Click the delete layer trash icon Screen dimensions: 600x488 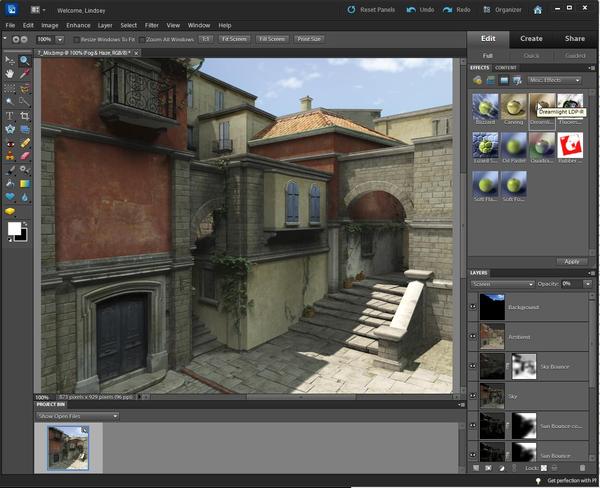pos(583,467)
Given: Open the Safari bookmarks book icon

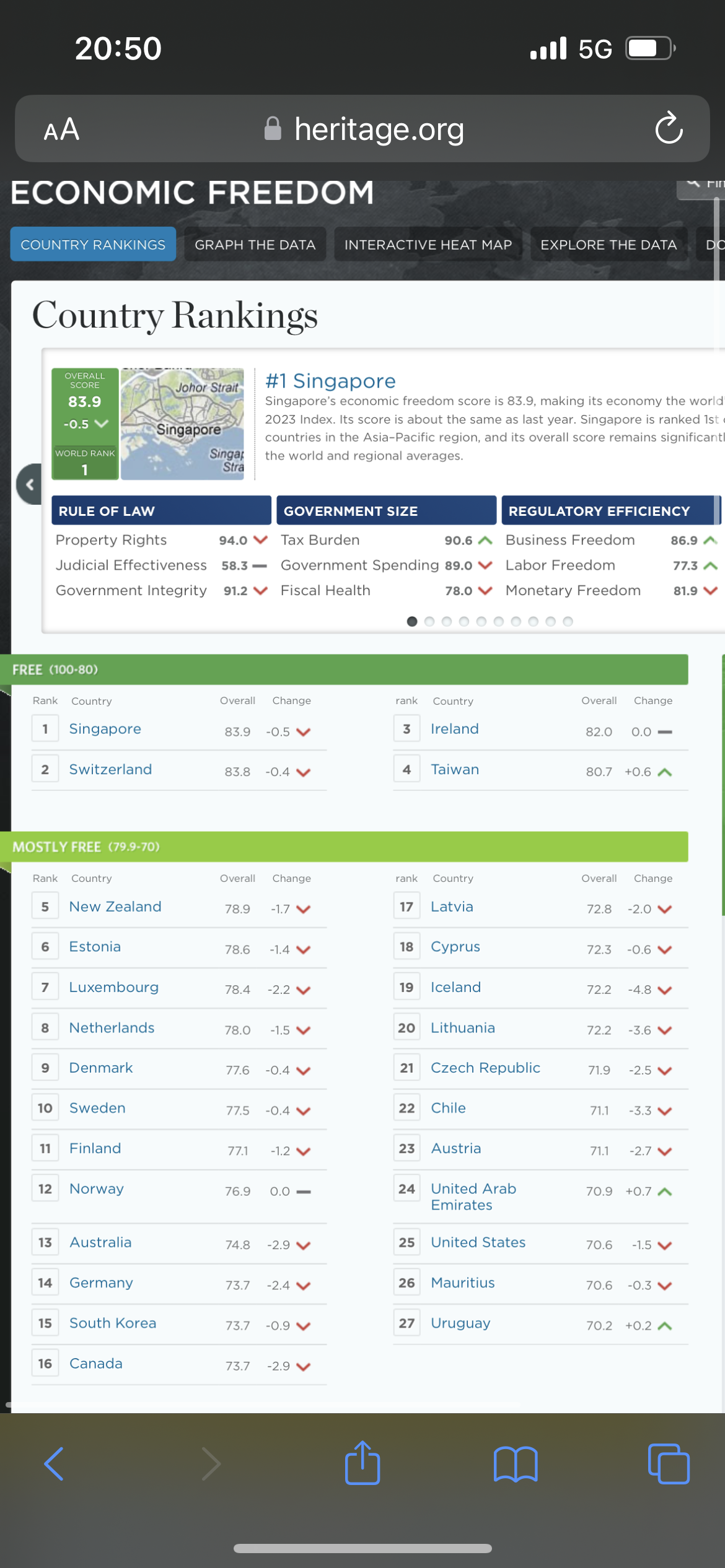Looking at the screenshot, I should [x=515, y=1464].
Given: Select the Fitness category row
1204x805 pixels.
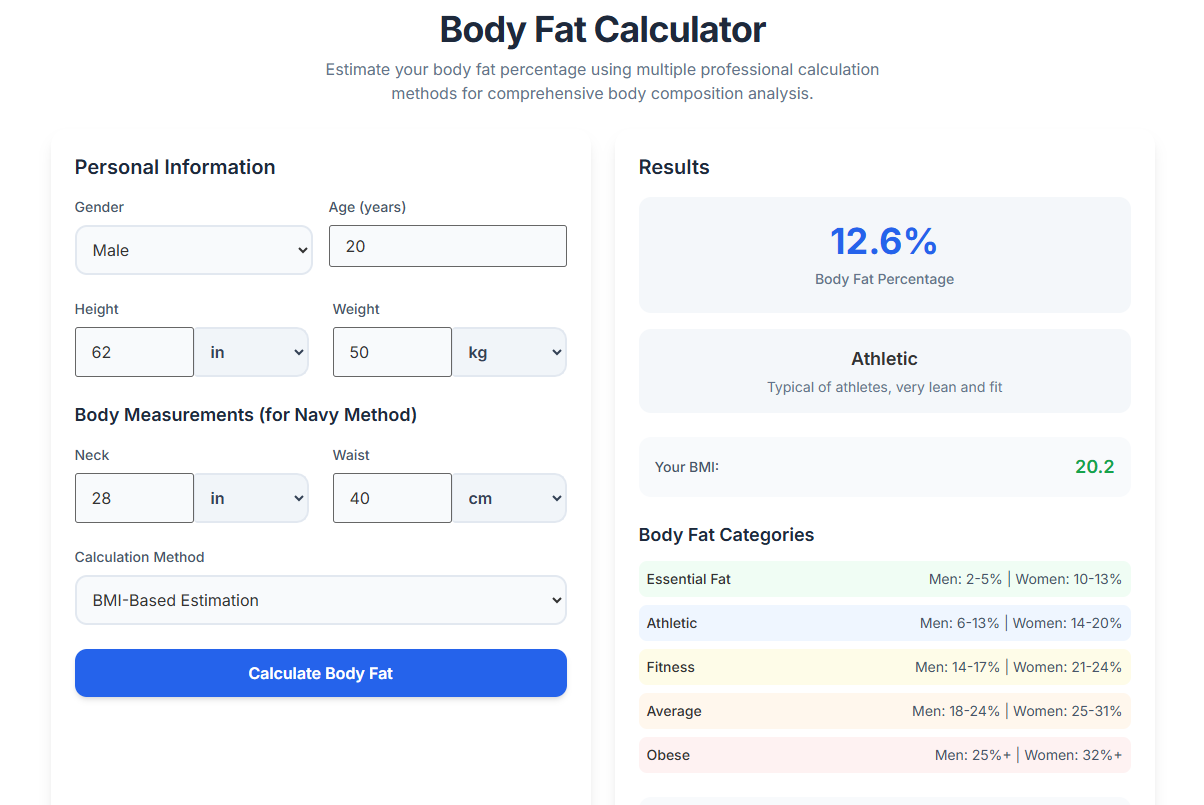Looking at the screenshot, I should point(884,666).
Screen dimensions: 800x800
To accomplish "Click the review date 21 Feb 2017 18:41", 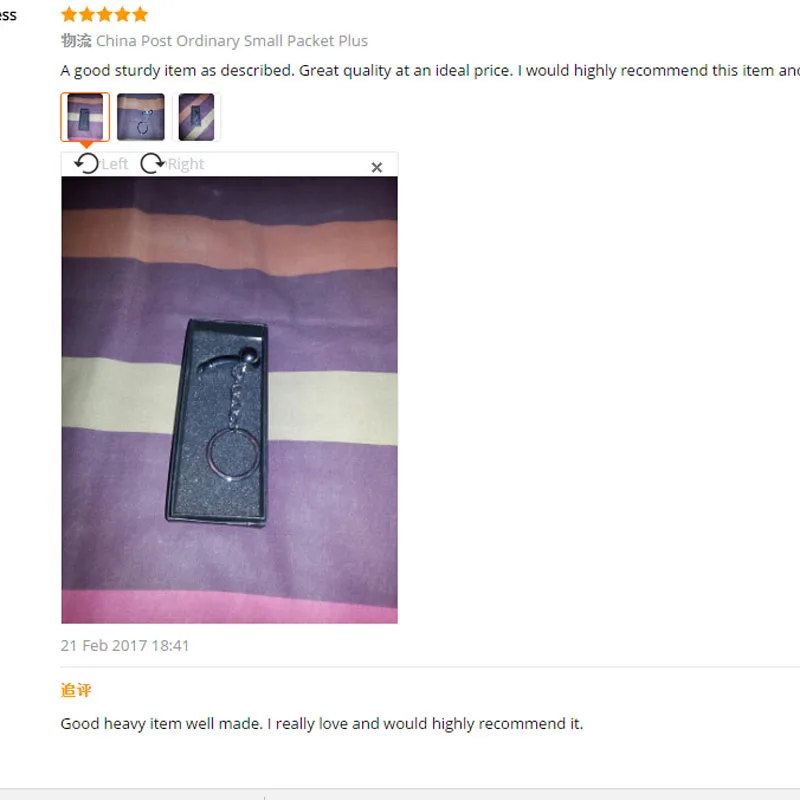I will click(x=125, y=645).
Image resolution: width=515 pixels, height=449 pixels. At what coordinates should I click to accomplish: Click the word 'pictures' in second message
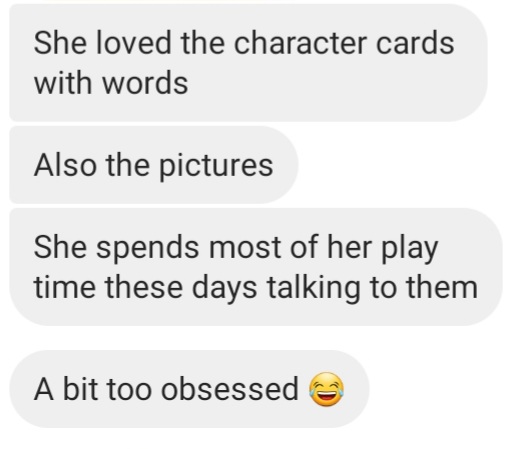click(216, 166)
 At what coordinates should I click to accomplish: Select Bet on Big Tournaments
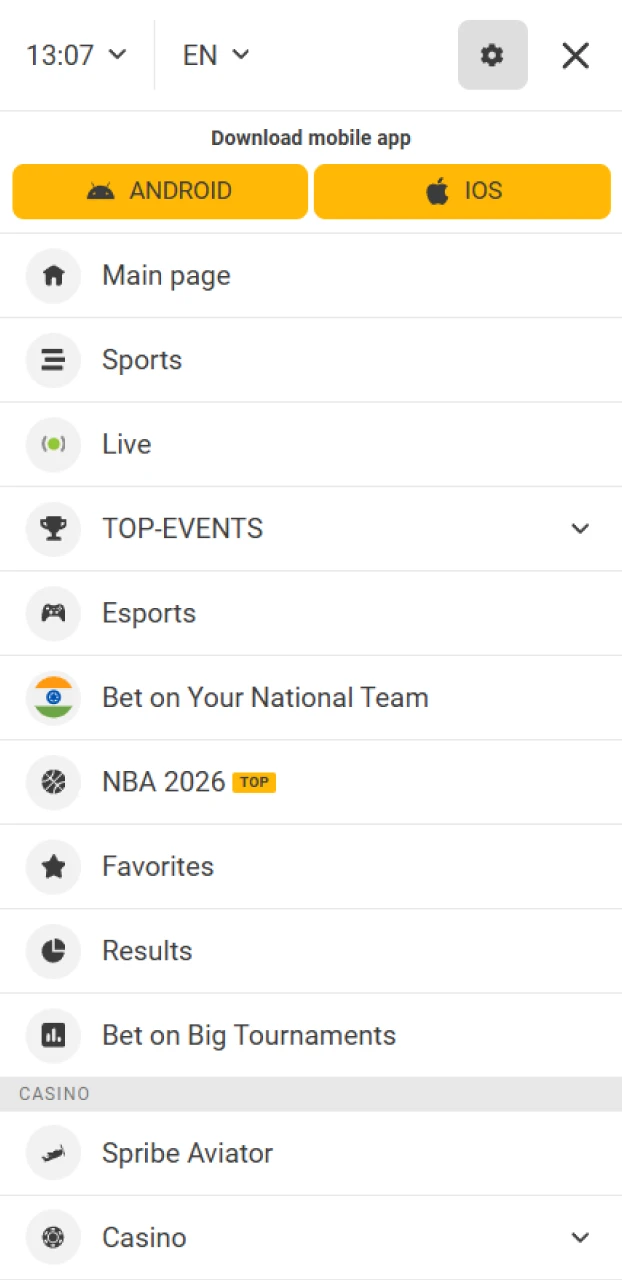pyautogui.click(x=248, y=1036)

==============================

Give back exactly the lines from the line with "Image resolution: width=515" through the end of the records, both included; keep all pictures out.

Solution to this exercise ▸
Image resolution: width=515 pixels, height=449 pixels. At what coordinates should I click to accomplish: Click the word 'pictures' in second message
click(216, 166)
 At what coordinates should I click to accomplish: Select Bet on Big Tournaments
pyautogui.click(x=248, y=1036)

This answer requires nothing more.